EESC opinion: EU Action Plan 2017-2019 - Tackling the gender pay gap

The EESC welcomes the efforts made by the EC to address the persistent pay gap between men and women by proposing an Action Plan with eight areas for action, but finds that each area should be further developed. It is important to look at the stereotypes that affect career choices, as well as to the underlying causes of labour market segregation, in order to counter them. It agrees with the EC proposal for pay transparency and pay audits to be introduced in order to facilitate the collection of individualised data and develop appropriate action plans at sector and business level. Moreover, it welcomes the EC recognition of the crucial role social partners play in this, while also highlighting the contribution of civil society organisations.

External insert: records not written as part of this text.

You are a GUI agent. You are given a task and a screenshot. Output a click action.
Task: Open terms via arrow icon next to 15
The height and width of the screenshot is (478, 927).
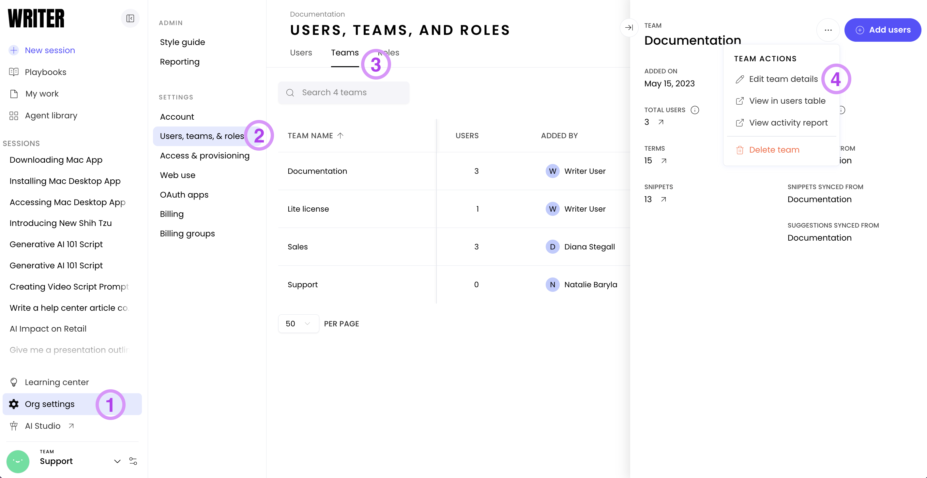[664, 161]
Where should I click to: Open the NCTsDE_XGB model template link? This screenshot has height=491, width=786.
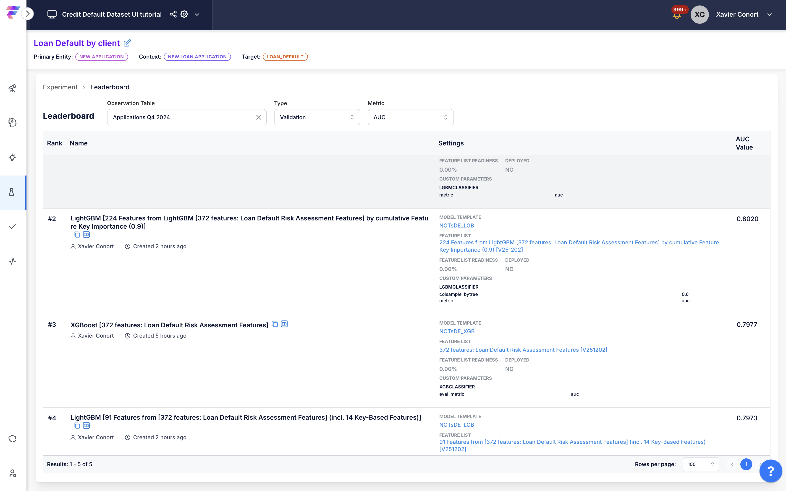click(457, 331)
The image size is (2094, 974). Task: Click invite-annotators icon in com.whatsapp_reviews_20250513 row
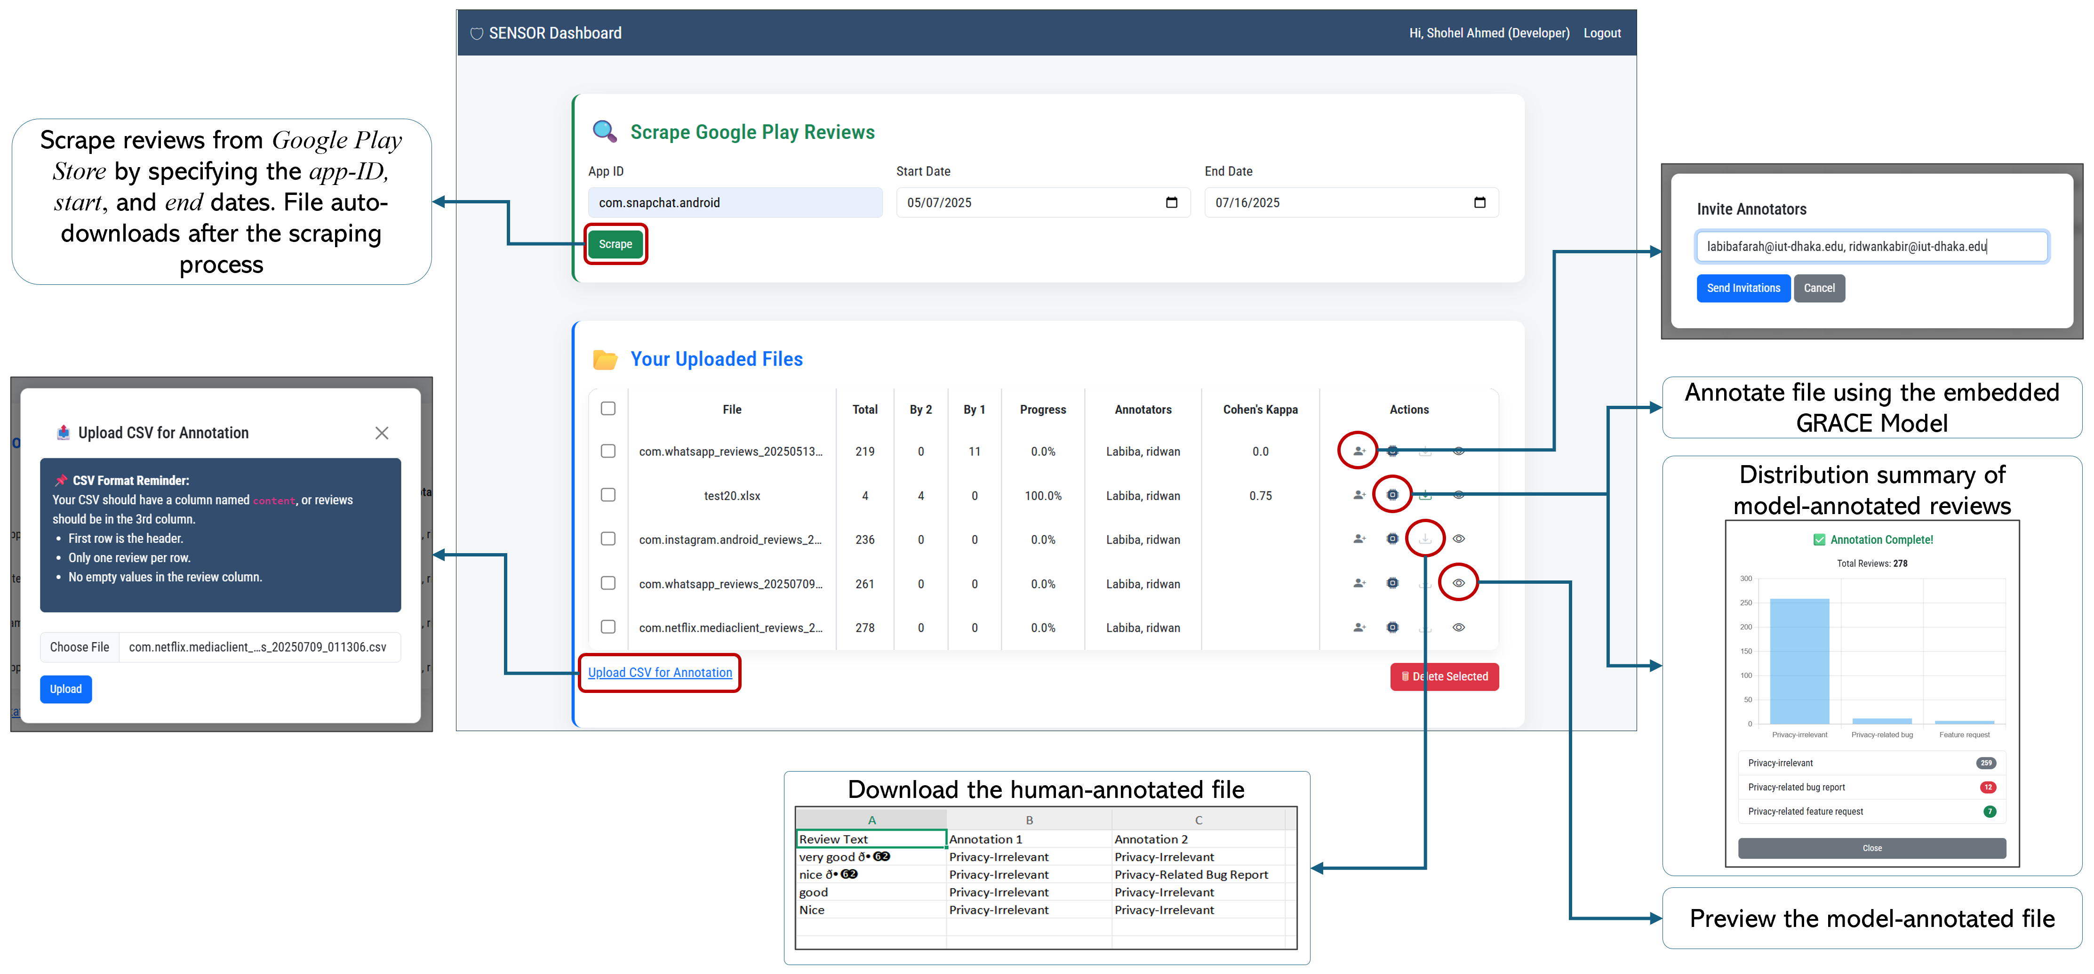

Finally, it insists on the need to obtain additional resources, as part of the Multiannual Financial Framework, to implement the Action Plan, including the financing of childcare facilities and long-term care services.


Key points

The EESC:

  • welcomes the efforts made by the European Commission, in the present Action Plan, to address the persistent pay gap between men and women by proposing a coherent and wide-ranging set of activities. However, it feels that each of the eight areas merits further development;
  • recommends focusing on cultural roots and the stereotypes perpetuated in education and learning systems that affect career choices;
  • recommends looking more closely into the underlying causes of labour market segregation and imposing stronger measures to combat it;
  • agrees with the Commission's proposal for pay transparency and pay audits to be introduced in sectors and businesses in order to facilitate the collection of individualised data (statistics) and develop appropriate action plans;
  • recommends that efforts be continued to achieve the 2020 strategy's target of 75% employment for women and men, preferably on a full-time basis;
  • welcomes the Commission's recognition of the crucial role of the social partners in the process as key players in the labour market and also highlights the contribution of civil society organisations;
  • insists on the need to provide additional resources, as part of the Multiannual Financial Framework, to implement the Action Plan as a whole, including the financing of social care and childcare facilities, without penalising the Member States (in other words, respecting the "golden rule");
  • will envisage advising the Commission to propose both legislative and non-legislative measures, including sanctions and/or incentives if the proposed Action Plan has not proved to be genuinely effective by the end of 2019.